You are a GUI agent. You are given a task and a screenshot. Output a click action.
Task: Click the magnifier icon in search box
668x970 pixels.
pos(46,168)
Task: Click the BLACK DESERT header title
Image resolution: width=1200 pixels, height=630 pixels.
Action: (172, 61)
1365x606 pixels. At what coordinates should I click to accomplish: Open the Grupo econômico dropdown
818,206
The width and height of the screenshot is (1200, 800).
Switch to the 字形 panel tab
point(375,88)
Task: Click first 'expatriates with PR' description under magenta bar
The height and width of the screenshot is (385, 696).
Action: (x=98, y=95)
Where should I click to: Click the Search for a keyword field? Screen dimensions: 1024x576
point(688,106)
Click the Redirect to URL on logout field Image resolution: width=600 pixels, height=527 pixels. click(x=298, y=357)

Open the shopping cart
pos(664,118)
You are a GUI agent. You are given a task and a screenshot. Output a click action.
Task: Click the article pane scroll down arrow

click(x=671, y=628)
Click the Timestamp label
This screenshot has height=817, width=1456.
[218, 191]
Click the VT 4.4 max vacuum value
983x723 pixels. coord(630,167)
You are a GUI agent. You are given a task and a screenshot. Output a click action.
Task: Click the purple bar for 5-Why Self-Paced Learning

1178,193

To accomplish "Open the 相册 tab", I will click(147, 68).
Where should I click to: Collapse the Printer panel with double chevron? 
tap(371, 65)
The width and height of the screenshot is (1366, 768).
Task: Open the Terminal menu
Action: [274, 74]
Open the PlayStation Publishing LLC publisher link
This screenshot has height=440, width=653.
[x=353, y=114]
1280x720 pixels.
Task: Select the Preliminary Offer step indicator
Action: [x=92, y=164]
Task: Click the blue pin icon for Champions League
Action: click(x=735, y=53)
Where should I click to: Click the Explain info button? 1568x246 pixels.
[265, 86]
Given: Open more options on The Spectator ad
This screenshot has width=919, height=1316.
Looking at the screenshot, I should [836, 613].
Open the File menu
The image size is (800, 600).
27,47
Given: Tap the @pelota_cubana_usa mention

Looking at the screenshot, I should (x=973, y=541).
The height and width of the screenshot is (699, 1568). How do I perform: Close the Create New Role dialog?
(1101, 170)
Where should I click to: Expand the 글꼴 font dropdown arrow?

§ What to work on: Write out all of the data above as a numbered list, one line per item, leaving out the blank lines.

§ Correct output:
1. You are a GUI agent. You are given a task and a screenshot. Output a click action.
2. Task: Click the magnifier icon in search box
3. 668x970 pixels.
4. pos(46,168)
5. Task: Click the BLACK DESERT header title
6. Image resolution: width=1200 pixels, height=630 pixels.
7. Action: (172, 61)
8. 1365x606 pixels. At what coordinates should I click to accomplish: Open the Grupo econômico dropdown
9. 818,206
10. The width and height of the screenshot is (1200, 800).
11. Switch to the 字形 panel tab
12. point(375,88)
13. Task: Click first 'expatriates with PR' description under magenta bar
14. The height and width of the screenshot is (385, 696).
15. Action: (x=98, y=95)
16. Where should I click to: Click the Search for a keyword field? Screen dimensions: 1024x576
17. point(688,106)
18. Click the Redirect to URL on logout field Image resolution: width=600 pixels, height=527 pixels. click(x=298, y=357)
19. Open the shopping cart
20. pos(664,118)
21. You are a GUI agent. You are given a task and a screenshot. Output a click action.
22. Task: Click the article pane scroll down arrow
23. click(x=671, y=628)
24. Click the Timestamp label
25. This screenshot has height=817, width=1456.
26. [218, 191]
27. Click the VT 4.4 max vacuum value
28. 983x723 pixels. coord(630,167)
29. You are a GUI agent. You are given a task and a screenshot. Output a click action.
30. Task: Click the purple bar for 5-Why Self-Paced Learning
31. 1178,193
32. To accomplish "Open the 相册 tab", I will click(147, 68).
33. Where should I click to: Collapse the Printer panel with double chevron? 
34. tap(371, 65)
35. The width and height of the screenshot is (1366, 768).
36. Task: Open the Terminal menu
37. Action: [274, 74]
38. Open the PlayStation Publishing LLC publisher link
39. This screenshot has height=440, width=653.
40. [x=353, y=114]
41. 1280x720 pixels.
42. Task: Select the Preliminary Offer step indicator
43. Action: [x=92, y=164]
44. Task: Click the blue pin icon for Champions League
45. Action: click(x=735, y=53)
46. Where should I click to: Click the Explain info button? 1568x246 pixels.
47. [265, 86]
48. Given: Open more options on The Spectator ad
49. This screenshot has width=919, height=1316.
50. Looking at the screenshot, I should [836, 613].
51. Open the File menu
52. The image size is (800, 600).
53. 27,47
54. Given: Tap the @pelota_cubana_usa mention
55. Looking at the screenshot, I should (x=973, y=541).
56. The height and width of the screenshot is (699, 1568). How do I perform: Close the Create New Role dialog?
57. (1101, 170)
58. Where should I click to: Expand the 글꼴 font dropdown arrow?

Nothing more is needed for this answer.